Category: History

Customers who don’t remember history are not only doomed to repeat it, but in some of these stories, to completely rewrite it!

Martin Luther King Of Hollywood

| New Zealand | History, Movies & TV

(We have just begun screening before our movies the trailer to Selma, a movie based on the voting rights marches from Selma to Montgomery in 1965. Most people associate it as a Martin Luther King Junior movie. A young woman approaches me at the ticket counter inquiring about the movie.)

Woman: “Excuse, but I just watched this trailer before on my movie… I wondered if you could tell me more about it? It looks interesting.”

Me: “Sure! Which trailer was it?”

Woman: “I think it was a woman’s name… There were a lot of black guys and they were marching with a king?”

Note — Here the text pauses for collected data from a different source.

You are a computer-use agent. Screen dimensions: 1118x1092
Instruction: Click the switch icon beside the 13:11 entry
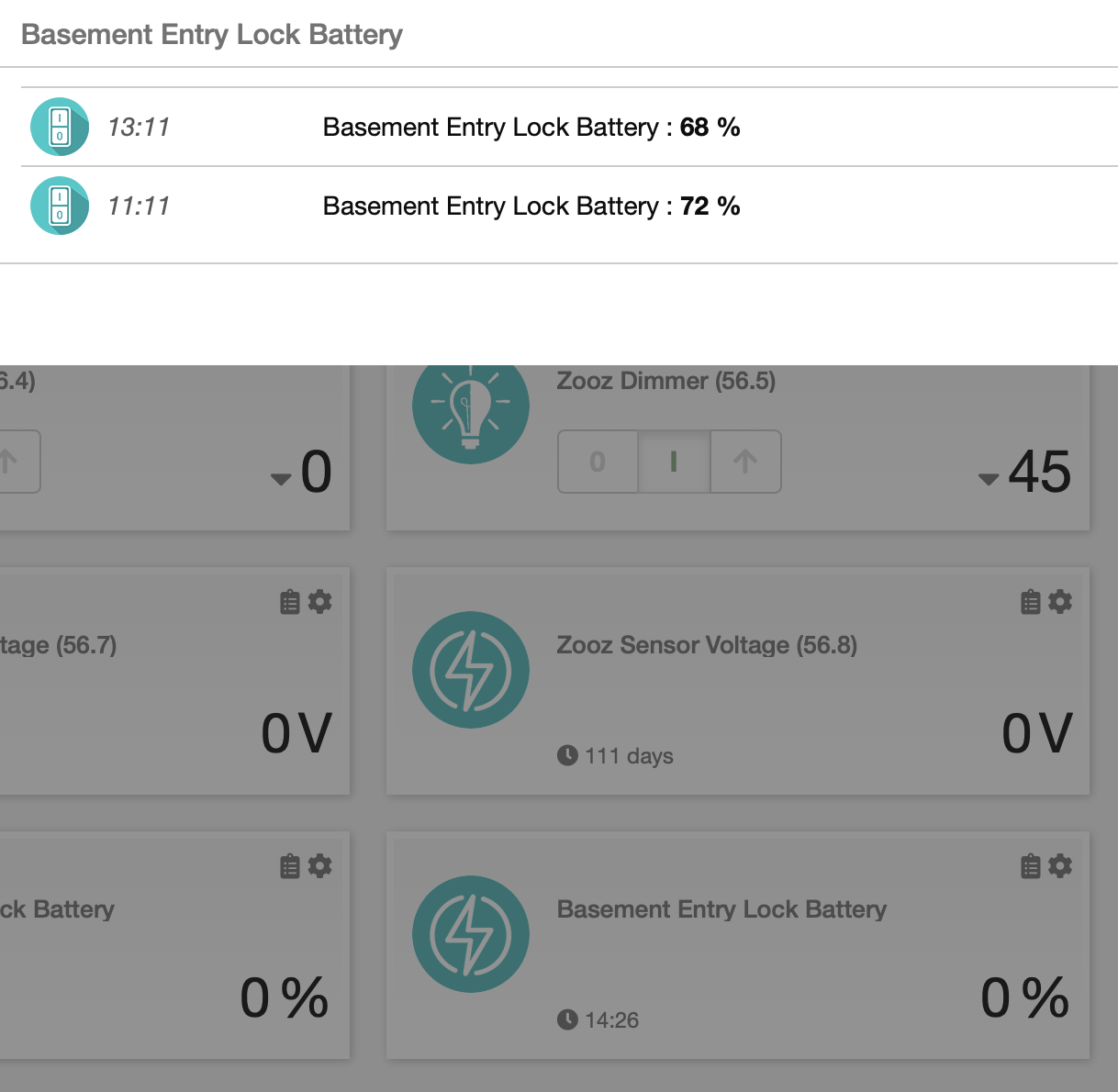[x=60, y=127]
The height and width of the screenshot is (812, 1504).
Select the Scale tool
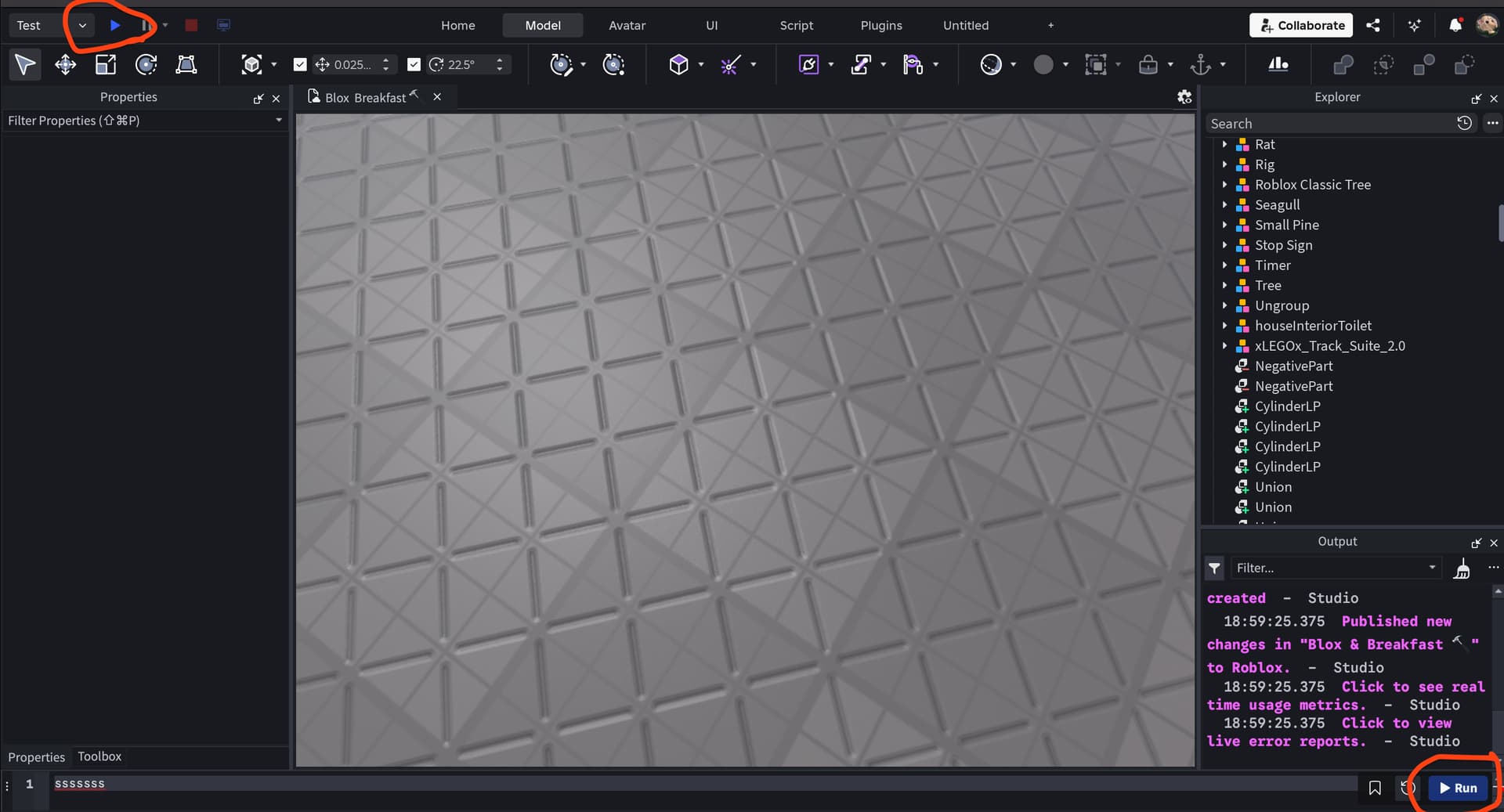pos(106,64)
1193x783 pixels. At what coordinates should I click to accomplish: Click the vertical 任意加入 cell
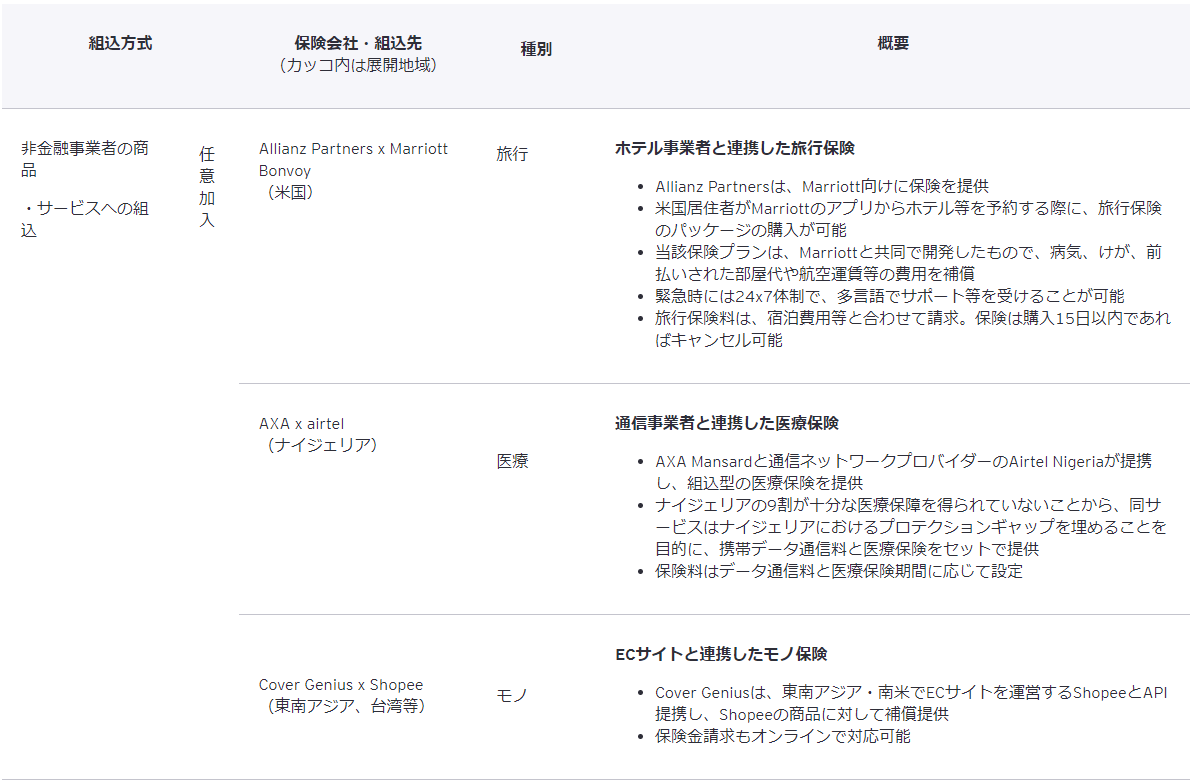coord(206,187)

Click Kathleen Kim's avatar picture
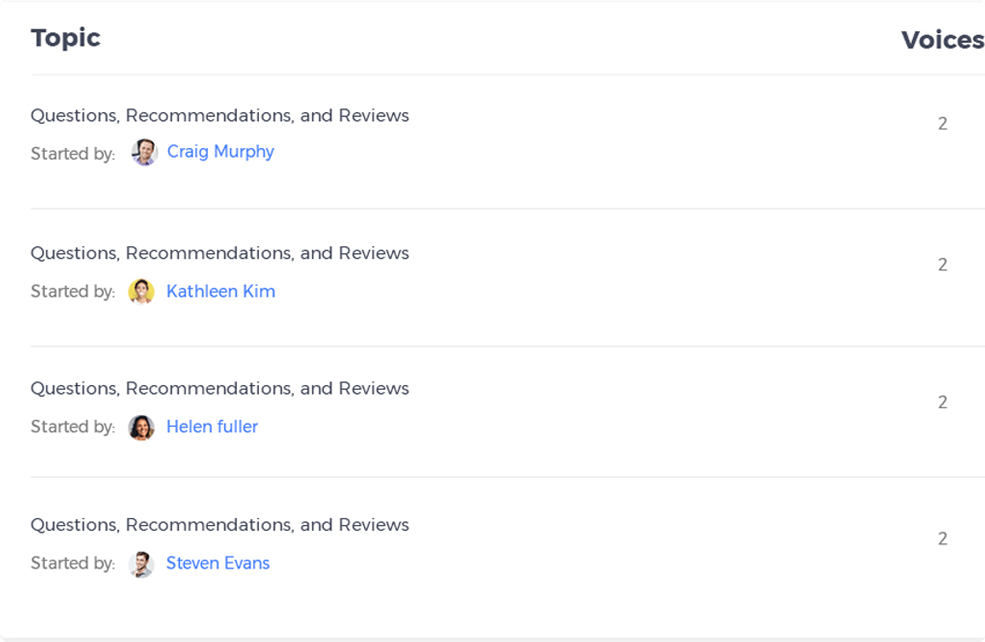[x=142, y=291]
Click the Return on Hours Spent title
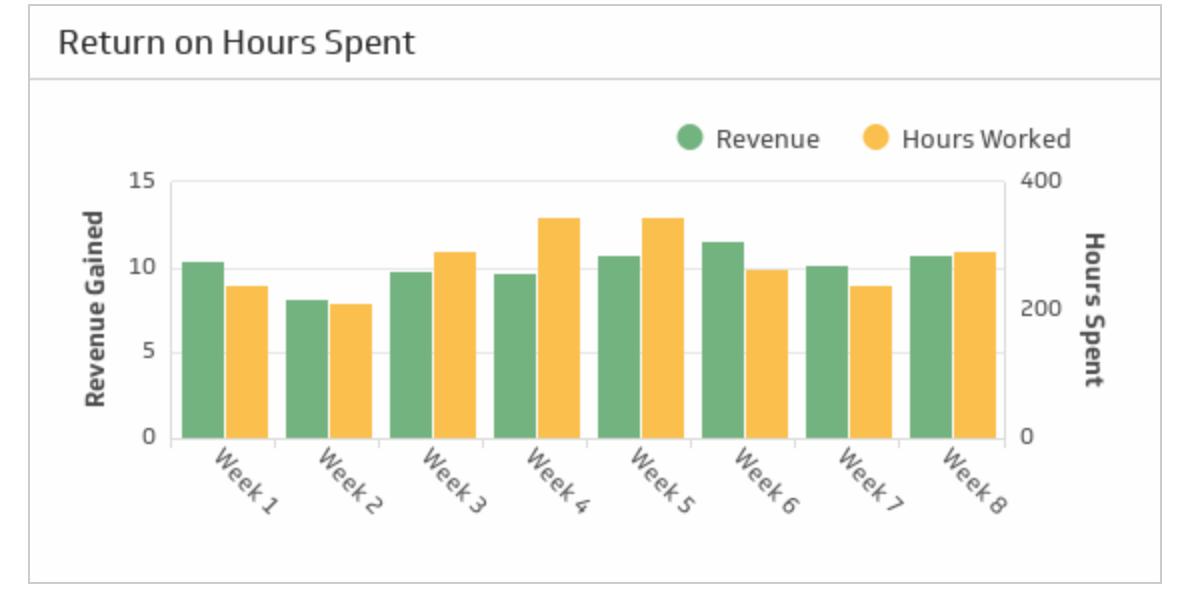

Me: “Oh… I think you must be talking about Selma. It’s based on the marches for voting rights back in the 60’s. One of the leading influences was Martin Luther King Jr.”

Woman: “Martin Luther King? I’ve never heard of him… What else does he star in?”

Me: “Um, he wasn’t an actor in the movie. He was involved in African-American rights movements before his assassination?”

Woman: *looking blank*

Me: “I have a dream?”

Woman: “Oh! That guy!”

Bring You Bach To The Future

, | MN, USA | History, Musical Mayhem, Theme Of The Month

Me: “Thank you for calling. How may I help you?”

Caller: *has a strange, whistly and whiny voice* ” Hi, I’d like some organ music by Bach, played by Bach.”

Me: “Well, we have a lot of recordings of Bach’s organ music but we don’t have any of him performing it.”

Caller: “Well, why not?”

Me: “Recording technology hadn’t been invented when Bach was alive.                 ”

Caller: “Well, why not?”

Me: “Well, in the late 1800’s, Thomas Edison invented—”

Caller: “[My Name], it’s [Coworker].”

(One of my coworkers had played the perfect music nerd prank on me!)

Fishing For A Fisherman

| FL, USA | Crazy Requests, Food & Drink, History

(I am working at the seafood counter of my store when a little old lady walks up.)

Old Lady: “Did you catch these fish yourself?”

Me: *thinking she’s joking* “Heh, good one.”

Old Lady: “Well? Did you?”

Me: “… No, ma’am.”

Old Lady: “Well, which one of the people here did catch them?”

Me: “No one here caught them, ma’am.”

Old Lady: “You mean you didn’t catch them locally? What kind of fisherman are you?”

Me: “I’m not a fisherman, ma’am. I’m a retail employee, as is everyone else here. Also, we’re right in the middle of the Florida peninsula, 45 miles to the ocean in either direction. And I couldn’t tell you anything about the fish living in local lakes or rivers, but I’m betting they’re not good to eat.”

Old Lady: “Well, then how did you get these fish?!”

Me: “They were farm-raised in Vietnam, frozen, shipped overseas, and driven here in a refrigerated truck.”

Old Lady: “What’s happening to America?! When I was a little girl, we used to go down to all the Mom-and-Pop general stores and buy fresh fish, caught right here in God’s country!”

Me: “Mom-and-Pop general stores don’t exist anymore, ma’am. My company had Mom and Pop locked up and burned their store to the ground.”